En realidad reciben 50 millardos, lo que implica que pierden en total unos 35 millardos. A estas cifras, que Oxfam considera "probablemente una estimación extremadamente conservadora", la organización considera que seguramente habría que añadir otros 15 millardos de impuestos perdidos sobre los 700 millardos o más que individuos ricos de los países en desarrollo escamotean al año en paraísos fiscales. La suma de la cifra de impuestos perdidos a las multinacionales e ingresos derivados de los intereses del ahorro en los países en desarrollo podría superar bien los 50 millardos que es aproximadamente equivalente al total del presupuesto mundial de ayuda al desarrollo.

"Recuperar aunque sólo sea parte de estos ingresos podría suponer una significativa contribución al objetivo internacionalmente acordado de reducir a la mitad la pobreza del mundo para el 2015", dice Oxfam.

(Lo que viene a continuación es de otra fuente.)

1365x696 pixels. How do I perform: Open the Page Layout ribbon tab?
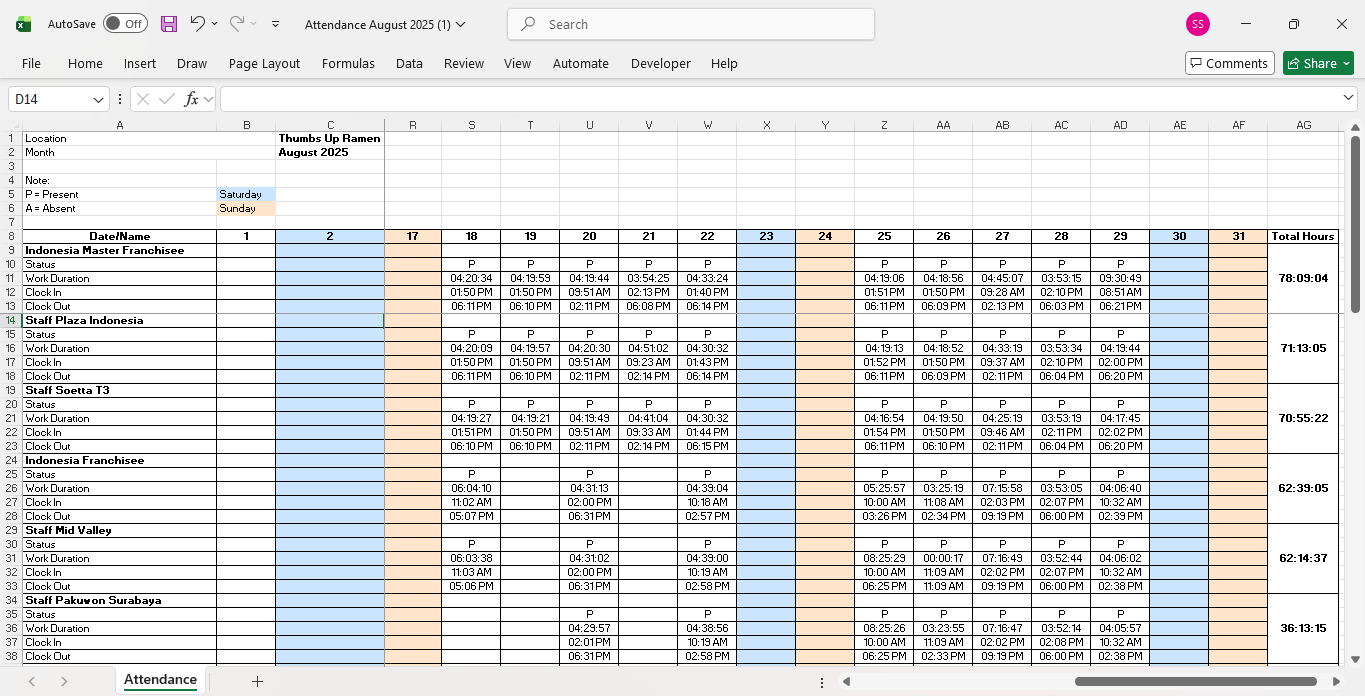264,63
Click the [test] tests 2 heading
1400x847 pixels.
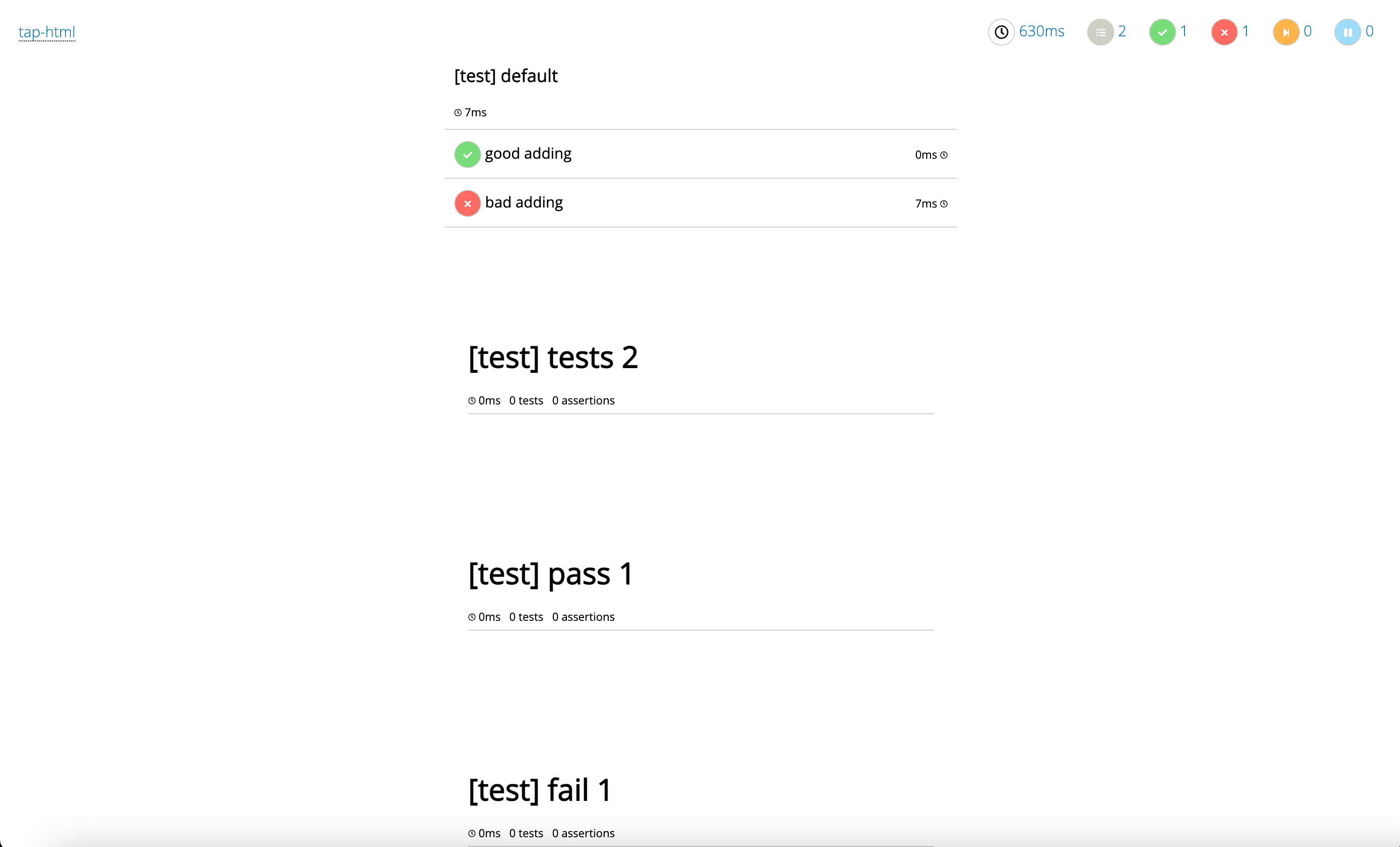[x=553, y=357]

Varios centros financieros offshore, incluyendo Bermudas, Islas Caimán, Chipre, Malta, Mauricio, San Marino, Isla de Man, Antillas Holandesas y Seychelles, han prometido suprimir las denominadas prácticas fiscales dañosas. Pero un considerable grupo de territorios caribeños, capitaneados por Barbados, han venido resistiendo las presiones de la OCDE para que se comprometieran con la reforma, acusando a la organización de neocolonialista y de amenazar sus medios de vida. Sin embargo ya se atisba una brecha. Aceptando como principio la necesidad de reformas, los centros financieros offshore se han ofrecido a firmar cartas de compromiso con los principios de no-discriminación, transparencia e intercambio efectivo de información y a completar un programa de reformas para el fin del 2005. A cambio, buscan ser admitidos en la reforma fiscal global de la OCDE, una asociación informal de miembros de la organización que debaten la globalización de las cuestiones fiscales, y la retirada de la amenaza de sanciones por parte de la organización.

Si la OCDE y los países caribeños no pueden alcanzar un acuerdo en breve, la organización tendrá que continuar presionando con sus planes de imponer sanciones, provocando un incómodo enfrentamiento internacional. Si, por el contrario, las naciones caribeñas y la OCDE alcanzan un acuerdo, el nuevamente ampliado foro global podría señalar el principio de un intento de establecer reglas comunes que capacitaran a los países para enfrentarse a la evasión fiscal y otras actividades ilícitas.